NBA Legend Alex English gives uplifting speech during MLK Community Celebration 

For it isn't by size that you win or fail. Be the best of whatever you are." This quote from Dr. Martin Luther King's speech at Glenville High School in April of 1967 stood true as hundreds of people gathered to honor his memory on Sunday, Jan. 21, at the University of South Carolina Aiken Convocation Center.

USCA partnered with Aiken Technical College to host the Dr. Martin Luther King, Jr. Community Celebration featuring multiple local representatives including WRDW Anchor Zayna Haliburton, who served as the event emcee, and Alex English, a retired NBA player who served as the keynote speaker.

Dr. Daniel Heimmermann, Chancellor of USC Aiken, spoke on King's legacy, "We believe that each of us in our unique capacities has the power to affect positive change and inspire others to do the same as Dr. King did," he said. Audiences were treated to musical selections from the USCA Chamber Choir and the Second Baptist Church Choir.

Awards were also presented to the K-12 winners of the MLK poster and essay contest. Students were tasked with writing about what MLK Day means to them. South Aiken High School Senior Mya Holston took home second place in the high school category. "I've been doing this since eighth grade. I love it because I learn new information on Martin Luther King every year," she said. For a full list of all the winners click the link here.

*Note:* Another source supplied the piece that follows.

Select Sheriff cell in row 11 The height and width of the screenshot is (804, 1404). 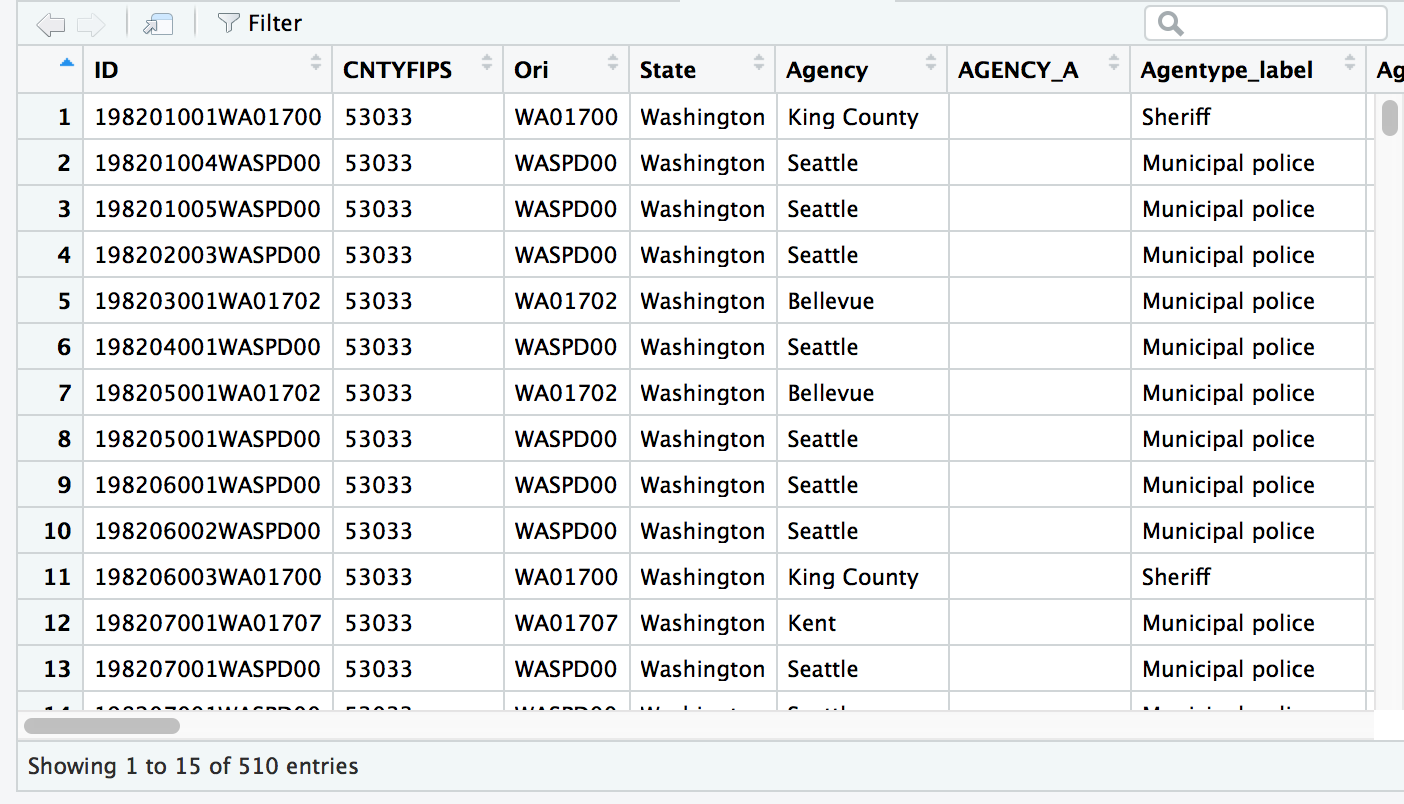point(1176,577)
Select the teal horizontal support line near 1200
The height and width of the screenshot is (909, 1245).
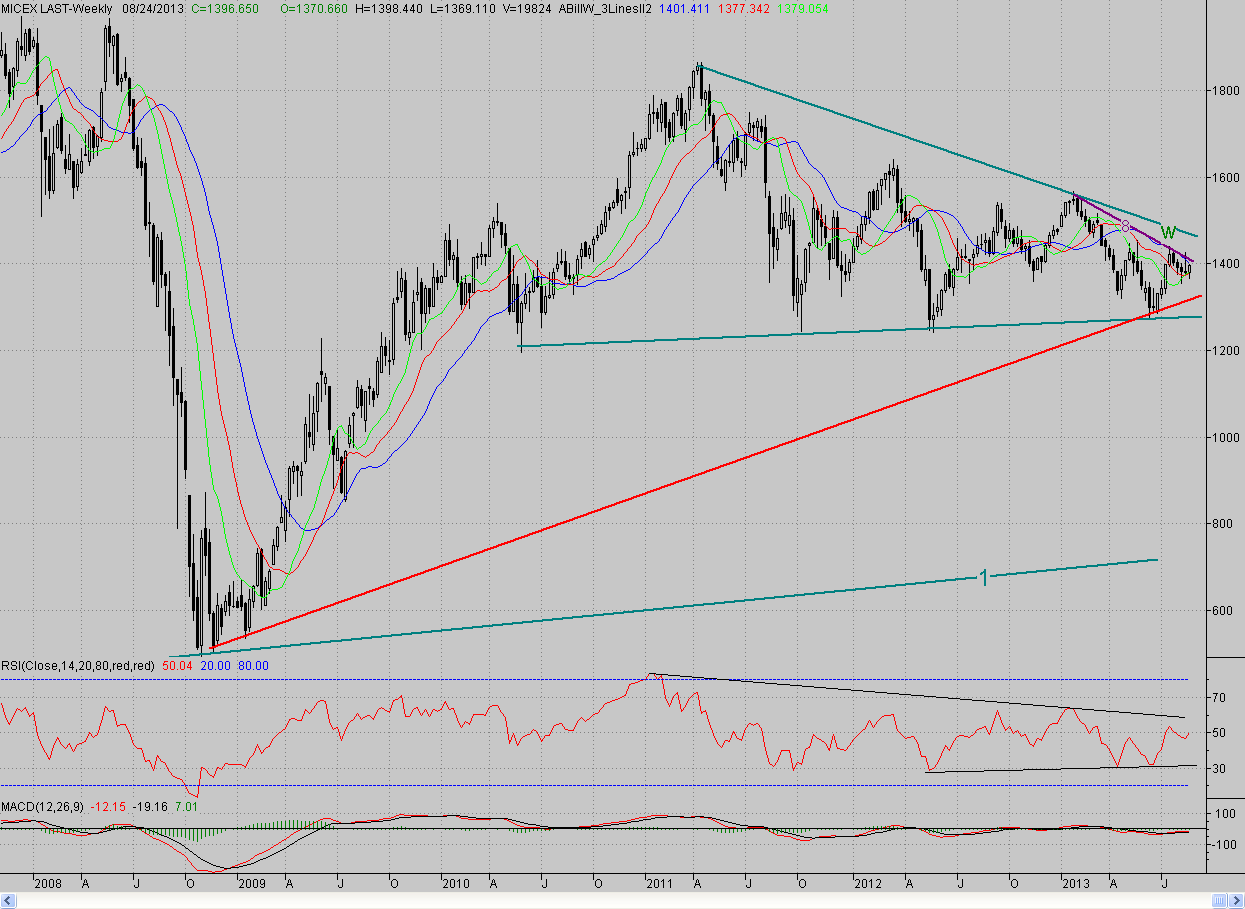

During his speech, English emphasized that despite facing racism and discrimination, that didn't stop people of color from excelling in various career fields. "Our elders taught us that if you wanted a job you had to be exceptional," he said. "Sometimes being exceptional might not work but be prepared no matter what the job is. This is why there are so many great African Americans in all areas of society."

English's professional career expands more than three decades in business and sports. Born and raised in Columbia, SC, he played basketball at Dreher High School, was the third person of color to receive a sports scholarship from the University of South Carolina, and holds the record as the University of South Carolina's No. 2 all-time scorer. He was later drafted into the NBA by the Milwaukee Bucks but spent most of his career playing with the Denver Nuggets. While in Denver, English made his mark as the most prolific scorer during the 80's.

"One of the reasons you saw many professional athletes in football, basketball, and at one-time baseball, is because we took that motto to heart 'Be the best you can be.'"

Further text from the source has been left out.